Fabien Chaliaud Journaliste

Un maillot noir-jaune-rouge sur les épaules au départ de la Grande Boucle et une première étape destinée aux puncheurs, cela ne vous rappelle rien ? En 2011, Philippe Gilbert avait gagné le premier acte du Tour au sommet du Mont des Alouettes. Un scénario qui pourrait se répéter dix après avec Wout Van Aert à Landerneau ? Analyse

Hooglede-Gits, petite commune de l’arrondissement de Roulers, n’est située qu’à environ 25 km de Waregem où se disputait le national de cyclisme de dimanche dernier. En 2011, sur un parcours peu sélectif, beaucoup d’observateurs pensent Tom Boonen favori. Mais celui qui dominera le printemps suivant avec un quadruplé E3, Gand-Wevelgem, Tour des Flandres et Paris-Roubaix n’est que l’ombre de lui-même cette année-là. Quatrième d’un Ronde sur lequel il n’a pesé qu’en lançant une offensive de son rival Cancellara et contraint à l’abandon sur les pavés roubaisiens pour la première fois de sa carrière, l’Anversois n’est pas en mesure de suivre son rival wallon Philippe Gilbert lorsque celui-ci démarre en trombe sur la bosse pavée du Gitsberg à un peu plus de 2km du but. Le Remoucastrien se pare de noir-jaune-rouge pour la première fois de sa carrière et entend bien être infidèle à sa nouvelle tunique une semaine plus tard pour se revêtir de jaune lors de la première étape du Tour de France.

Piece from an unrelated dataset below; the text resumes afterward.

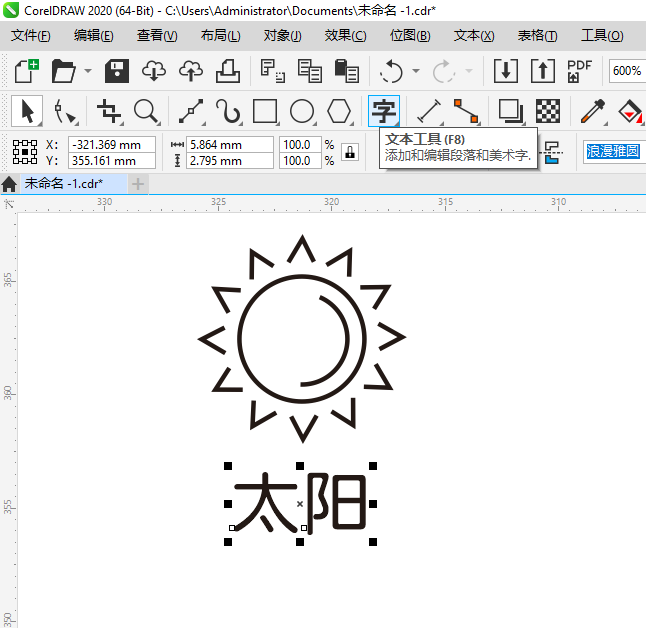The width and height of the screenshot is (646, 628).
Task: Select the Polygon tool
Action: click(339, 110)

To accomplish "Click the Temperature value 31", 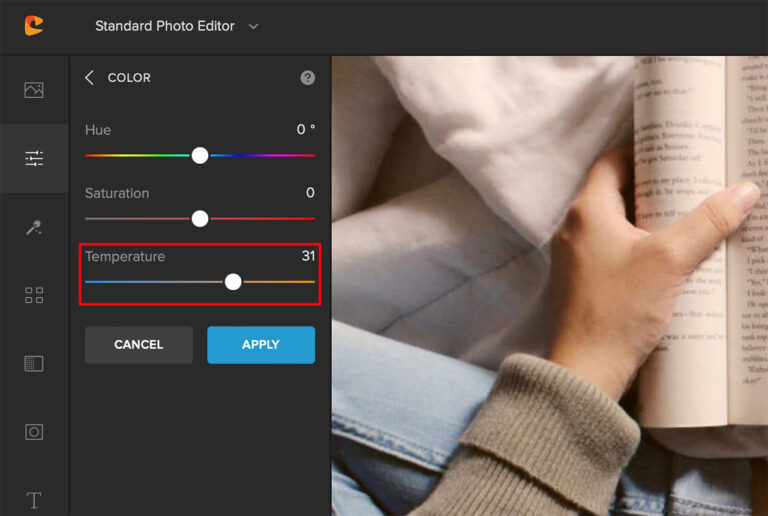I will pyautogui.click(x=308, y=256).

DIRECTEMENT PRIS, DIRECTEMENT PERDU

Le Mont des Alouettes culmine à 232 mètres avec vue sur la commune des Herbiers, connue pour être le cadre d’une épreuve chronométrée dont le dernier gagnant en 2019 est Jos van Emden devant Filippo Ganna et Primoz Roglic. Elle héberge aussi une équipe de foot amateur qui a réussi l’exploit d’atteindre la finale de la Coupe de France en 2018 contre le PSG.

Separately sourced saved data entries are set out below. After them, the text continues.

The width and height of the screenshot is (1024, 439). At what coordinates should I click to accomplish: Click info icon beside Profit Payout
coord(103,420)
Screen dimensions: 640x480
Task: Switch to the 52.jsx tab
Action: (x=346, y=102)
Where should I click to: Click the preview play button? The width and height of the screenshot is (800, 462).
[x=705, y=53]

La montée, longue de 3km, présente un pourcentage moyen de 4% et convient bien aux coureurs explosifs capables de mettre du braquet. Du cousu main pour Philippe Gilbert qui va lever les bras ce 2 juillet après une démonstration de force lors de laquelle il a d’abord muselé une accélération de Fabian Cancellara avant de creuser un écart irrémédiable sur la concurrence. Moqué pour ses nouveaux cheveux peroxydés qui n’étaient pas sans rappeler ceux d’un certain Richard Virenque lors de l’exclusion de Festina en 1998, celui qui était déjà le leader de l’équipe Lotto enchaîne les montées sur le podium pour enfin enfiler sur ses épaules la précieuse tunique jaune qu’il perdra dès le lendemain au profit de Thor Hushovd, vainqueur avec son équipe Garmin du chrono par équipes. Le mardi qui suit, Phil tentera bien de reprendre son bien sur les pentes un peu plus raides de Mûr-de-Bretagne, en vain.

DEUX COUREURS EN QUÊTE DES CINQ MONUMENTS

Hasard de l’organisation, les coureurs présents sur ce Tour de France emprunteront de nouveau la côte bretonne au lendemain de la première étape qui se terminera à Landerneau. Dix ans après Philippe Gilbert, qui sera encore au départ, le hasard a voulu qu’un autre grand champion se présente au départ vêtu des couleurs nationales belges. Wout Van Aert ne possède pas encore le riche palmarès de son aîné mais nourrit l’ambition de l’égaler et pourquoi pas d’accomplir le denier défi que le Remoucastrien n’a pas encore relevé : celui de remporter les cinq monuments du sport cycliste.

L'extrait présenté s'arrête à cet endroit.